Selected excerpt:
■ ■ ■

This suit was brought by the Nacogdoches Compress Company, appellant, against the Texas & New Orleans Railroad Company, appellee, to recover damages, laid at $20,000, occasioned by the destruction by fire of its cotton compress at Nacogdoch-es, alleged to have been negligently caused by the appellee.
Appellant alleged several grounds of negligence, among others the following: “That defendant railroad company failed to equip its engines with oil burners, and to use oil, instead of coal; that the fuel that it used was coal, and not oil, and that the property of plaintiff was set on fire by sparks emitted from coal-burning engines of the defendant; that if oil had been used, instead of coal, no sparks would have been emitted, and plaintiff’s property would not have been destroyed.”

■ ■ ■

Task details:
Using the case excerpt, answer these questions:
(a) What amount of damages did the appellant seek?
(b) According to the appellant, what fuel did the defendant railroad company use in its engines?
The listing comes from a separate source unrelated to the case excerpt.

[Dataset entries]
■ ■ ■

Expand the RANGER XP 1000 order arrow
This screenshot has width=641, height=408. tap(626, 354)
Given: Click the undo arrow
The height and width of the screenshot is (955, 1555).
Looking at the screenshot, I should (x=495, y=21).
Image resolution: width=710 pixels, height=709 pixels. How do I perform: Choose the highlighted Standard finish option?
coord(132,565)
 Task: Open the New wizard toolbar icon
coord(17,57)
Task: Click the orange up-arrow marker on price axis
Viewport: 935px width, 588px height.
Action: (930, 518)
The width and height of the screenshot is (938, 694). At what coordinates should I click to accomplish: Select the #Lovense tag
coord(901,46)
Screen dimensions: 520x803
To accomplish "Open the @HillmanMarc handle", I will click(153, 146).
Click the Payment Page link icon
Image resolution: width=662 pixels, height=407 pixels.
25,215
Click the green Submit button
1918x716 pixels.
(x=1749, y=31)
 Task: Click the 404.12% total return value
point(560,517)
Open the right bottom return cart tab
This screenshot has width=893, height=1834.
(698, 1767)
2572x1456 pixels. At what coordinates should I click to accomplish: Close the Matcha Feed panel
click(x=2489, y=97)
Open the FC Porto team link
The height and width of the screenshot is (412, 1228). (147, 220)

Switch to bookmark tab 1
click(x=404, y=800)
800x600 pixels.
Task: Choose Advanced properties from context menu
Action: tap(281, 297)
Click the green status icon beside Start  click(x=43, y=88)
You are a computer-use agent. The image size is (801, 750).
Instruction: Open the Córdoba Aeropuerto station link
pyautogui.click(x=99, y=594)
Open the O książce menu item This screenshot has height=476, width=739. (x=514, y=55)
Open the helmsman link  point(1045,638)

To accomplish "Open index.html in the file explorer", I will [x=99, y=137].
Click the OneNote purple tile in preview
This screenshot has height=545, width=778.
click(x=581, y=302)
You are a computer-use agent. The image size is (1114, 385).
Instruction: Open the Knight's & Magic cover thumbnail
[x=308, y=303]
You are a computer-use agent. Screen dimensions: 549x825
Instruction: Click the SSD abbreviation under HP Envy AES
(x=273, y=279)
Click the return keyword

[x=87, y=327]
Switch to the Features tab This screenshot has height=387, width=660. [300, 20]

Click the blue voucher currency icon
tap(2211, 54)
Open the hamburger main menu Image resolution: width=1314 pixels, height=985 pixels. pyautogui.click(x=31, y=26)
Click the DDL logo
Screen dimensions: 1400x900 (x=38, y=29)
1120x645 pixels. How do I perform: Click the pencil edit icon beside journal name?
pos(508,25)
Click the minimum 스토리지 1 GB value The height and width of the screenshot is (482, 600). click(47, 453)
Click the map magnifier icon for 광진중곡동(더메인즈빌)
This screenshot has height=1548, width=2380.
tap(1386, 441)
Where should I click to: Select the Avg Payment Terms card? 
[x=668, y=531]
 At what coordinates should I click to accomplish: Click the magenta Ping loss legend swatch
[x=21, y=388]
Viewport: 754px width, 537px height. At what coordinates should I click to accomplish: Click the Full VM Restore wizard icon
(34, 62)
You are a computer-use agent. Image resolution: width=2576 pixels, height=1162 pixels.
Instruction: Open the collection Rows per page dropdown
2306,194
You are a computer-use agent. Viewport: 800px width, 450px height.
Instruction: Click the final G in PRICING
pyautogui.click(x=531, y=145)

■ ■ ■

Exercise solution:
(a) $20,000.
(b) Coal.